Filtering Fiori Apps by Release by Gregor Brett
In last week’s video, we looked at the Fiori Apps Library app and found that it wasn’t easy to identify the latest apps. I mentioned that while the Fiori Apps Library app itself didn’t expose the information in that way, the data was actually available, and laid down a challenge for anyone to make the app do just that.
Just a few days later the first response appeared – Gregor Brett came up with a nice solution, which was to patch the running Fiori Apps Library app, adding a new View Settings Filter Item to the filterItems aggregation of the actual View Settings Dialog used in the app. The items within that new View Settings Filter Item were bound to a data collection that was already being exposed by the backend in the OData service, namely the Releases_EV collection, which gave information on Fiori Wave numbers and dates.
Bingo! Nice work Gregor.
*The Fiori Community by the SAP Community Network
*Since the last episode of TWIF last year in October, SAP have created a new community within the SAP Community Network for Fiori. There’s already a community for SAPUI5, but now there’s a specific community for Fiori. I spoke about this in my keynote at Mastering SAP Technologies last month, and it’s an interesting and important distinction that SAP are making.

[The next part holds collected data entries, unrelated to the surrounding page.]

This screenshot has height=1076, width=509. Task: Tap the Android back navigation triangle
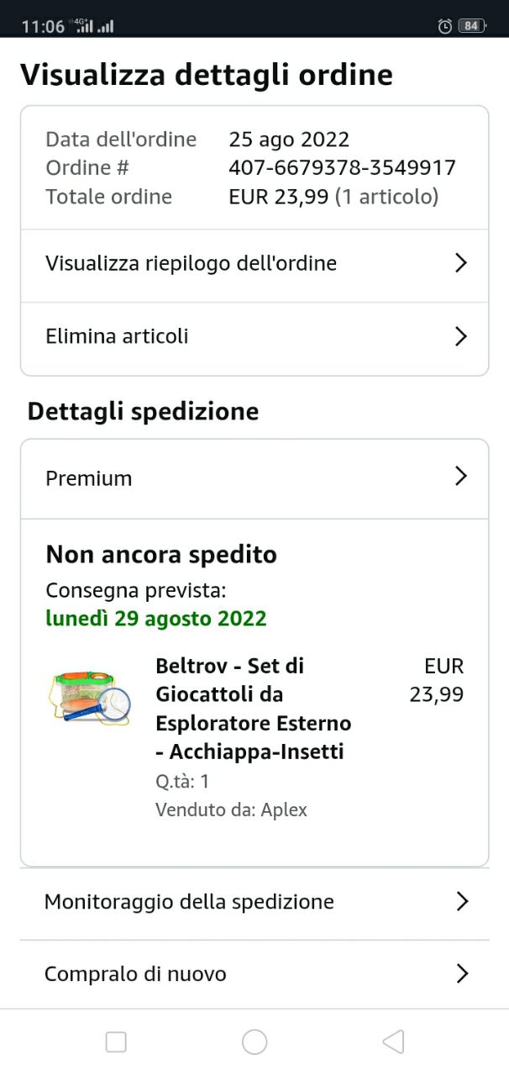click(393, 1042)
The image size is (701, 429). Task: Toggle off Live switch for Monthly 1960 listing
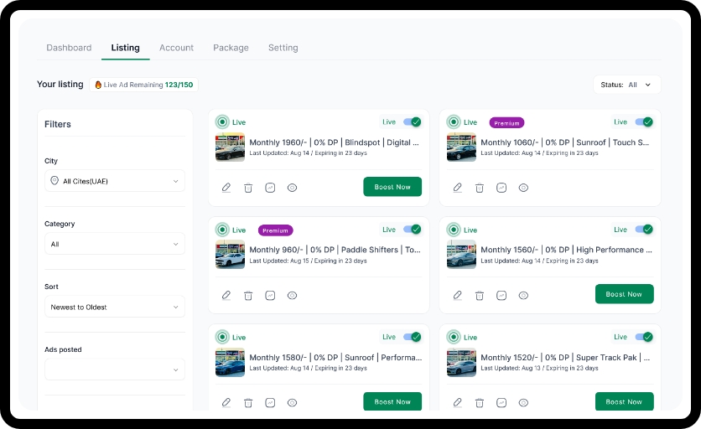point(412,122)
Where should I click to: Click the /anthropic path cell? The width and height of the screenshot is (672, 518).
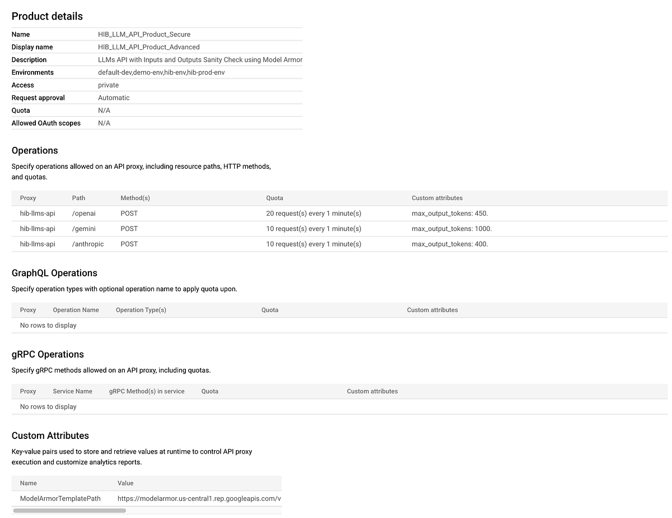pos(88,244)
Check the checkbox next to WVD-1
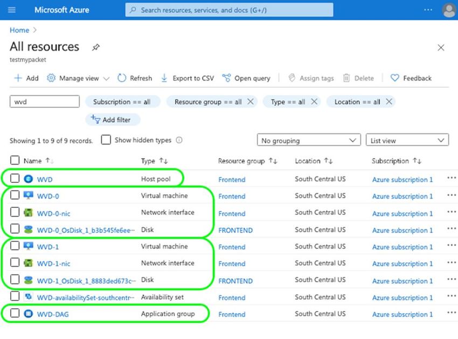This screenshot has height=339, width=458. [x=15, y=246]
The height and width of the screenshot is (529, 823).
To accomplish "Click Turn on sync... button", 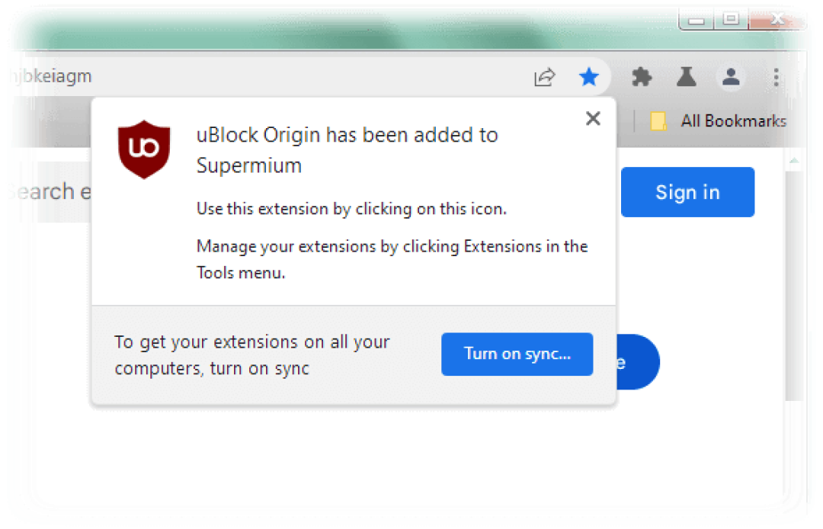I will pos(517,354).
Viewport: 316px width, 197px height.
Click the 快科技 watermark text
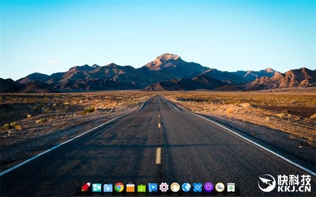tap(294, 180)
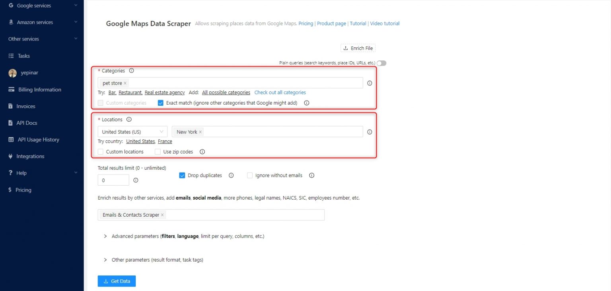Enable the Use zip codes checkbox
Screen dimensions: 611x291
tap(158, 151)
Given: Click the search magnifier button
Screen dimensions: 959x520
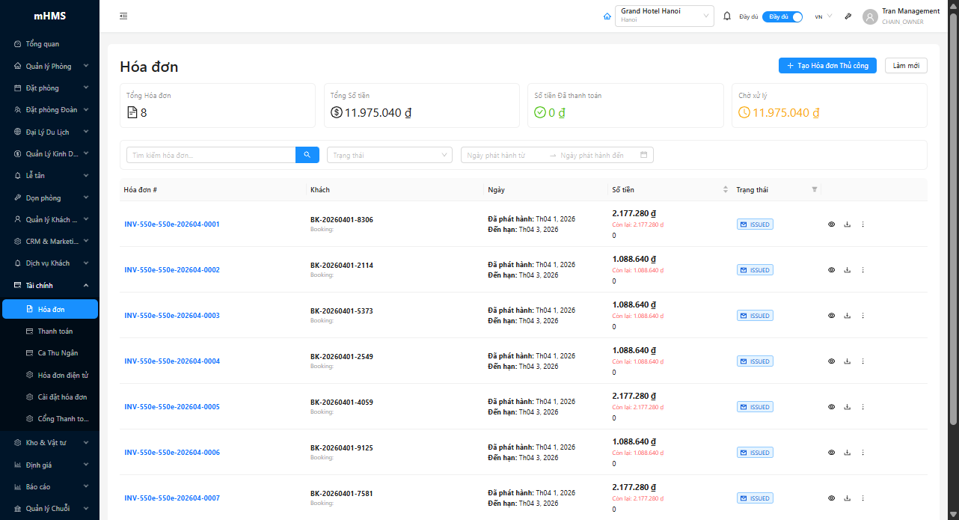Looking at the screenshot, I should 307,155.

If you think about it, Fiori as an umbrella term is gigantic. It could be seen as a lot of things to a lot of people. Separating out the technical underpinnings (UI5) from other aspects (Fiori application configuration, extension and maintenance, UX design, deployment and platform subjects, and more) was only going to be a matter of time, if only to make the subjects more manageable.
But also remember that future Fiori offerings from SAP may not be powered by UI5. Of course, all of the Fiori offerings now and in the near future are, including all the S/4HANA applications such as the SFIN set, but when you consider SAP’s purchases – Ariba, Concur and SuccessFactors to name but three – a unified UX strategy is not going to happen from re-engineering the whole UI/UX layer of those (previously) third party products.
Visit the new SAP Fiori community and have a look around. It looks like it’s here to stay :-)
Planning the Fiori ABAP Frontend Server (FES) – Architecture Questions by Jochen Saterdag
Getting your Fiori apps served to the frontend involves making the following things available: the OData services, the Fiori Launchpad, the Fiori app code (views, controller logic, and so on) and of course the UI5 runtime. SAP has been slowly but surely socialising the term “frontend server” to refer to a system that fulfils this role. I first heard the term from SAP Labs folks in Israel back in 2013 (see “An Amazing 36 Hours at SAP Labs Israel“), and it’s becoming more pervasive these days. In modern parlance, perhaps, it’s now properly “become a thing”.
Of course, there are always considerations when planning such a server, and Jochen does a good job with this overview blog post. He answers some important questions, including whether you should use an existing PI system as the base for such a frontend server … the answer, clearly, is “no”.
*10 tips to get you started on your Fiori development journey by me
*Well, what’s the point of having your own blog post series if you can’t talk about your own content now and again? ;-) As I mentioned earlier, I spoke at the great Mastering SAP Technologies Conference in Feb this year. I wrote up my keynote into two blog posts, the second of which was a “top ten” style list. I’m sure there are many of you looking to embark upon this journey, so I thought I’d put together tips on what worked for me. If you’re interested in the first of the two posts, it’s “Can I build a Fiori app? Yes you can!“.